23 8월 2016 엔지니어링

Benchmarking REST client and transport client

By Daniel Mitterdorfer

With the release of Elasticsearch 5.0, we will add a Java REST client. It offers a lot of advantages compared to the transport client, especially looser coupling of your application to Elasticsearch: You just need the Elasticsearch Java REST client JAR and its dependencies on your application’s classpath which is much more lightweight. Also the REST API is much more stable than the transport client interface which needs to match exactly with your Elasticsearch version.

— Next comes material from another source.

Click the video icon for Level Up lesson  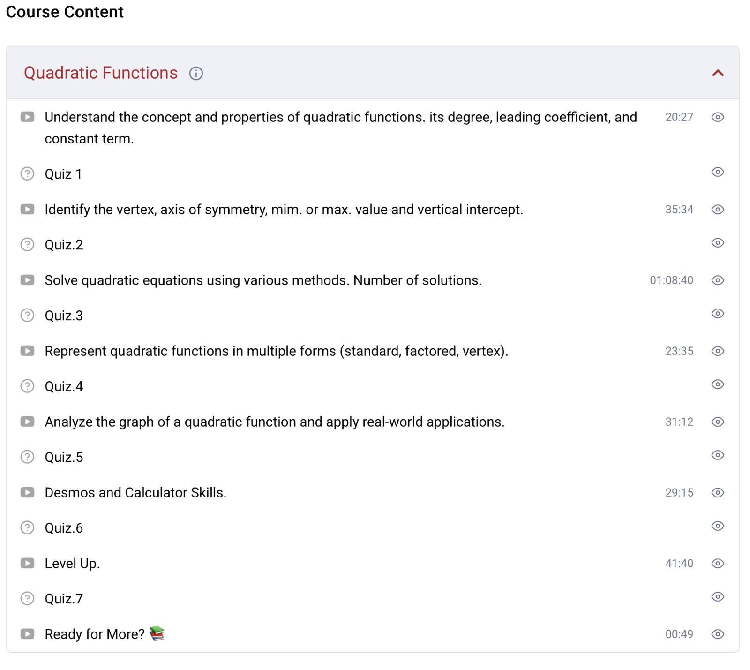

At Elastic we care a lot about performance and we also want to ensure that the new Java REST client is fast enough. So we compared the performance of the transport client against the Java REST client. All benchmarks use only a single client thread because we are mainly interested in what a single client can achieve. The main purpose of a multi-threaded benchmark would be to demonstrate the scalability (or lack thereof due to contention effects) and might be another interesting area we can look at.

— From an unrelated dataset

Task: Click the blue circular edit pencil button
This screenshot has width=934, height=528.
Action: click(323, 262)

For this benchmark we chose two typical operations: bulk indexing and search. As we want to benchmark the client, not the server, we use a “noop” Elasticsearch plugin that we have implemented specifically for benchmarking. It does nothing except accepting requests and sending corresponding responses. By using this plugin, we ensure that Elasticsearch does the minimal work that is needed to serve a request and put as much pressure as possible on the client.

We look at two key performance characteristics of both client implementations:

  • Throughput: How many operations per second can we achieve?
  • Latency: How long does one operation take?

We also measure latency at defined throughput levels. This means that we are not hitting Elasticsearch as hard as we can but the benchmark driver attempts to reach a specific throughput, called “target throughput”. The reason is that we want to measure whether and how latency changes under varying load. In addition to target throughput, we also look at the actually achieved throughput.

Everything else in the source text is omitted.